_Exercise_
Retype precisely the section of the data that starts at the line containing "Click the user avatar icon" and runs to its final line, ends included.

┄┄┄┄┄┄

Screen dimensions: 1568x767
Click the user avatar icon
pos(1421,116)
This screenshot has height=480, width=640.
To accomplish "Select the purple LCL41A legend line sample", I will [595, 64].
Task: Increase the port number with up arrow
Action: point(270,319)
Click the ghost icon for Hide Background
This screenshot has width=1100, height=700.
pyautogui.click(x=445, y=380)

┄┄┄┄┄┄

_Answer box_
Click the user avatar icon
pos(1421,116)
This screenshot has height=480, width=640.
To accomplish "Select the purple LCL41A legend line sample", I will [595, 64].
Task: Increase the port number with up arrow
Action: point(270,319)
Click the ghost icon for Hide Background
This screenshot has width=1100, height=700.
pyautogui.click(x=445, y=380)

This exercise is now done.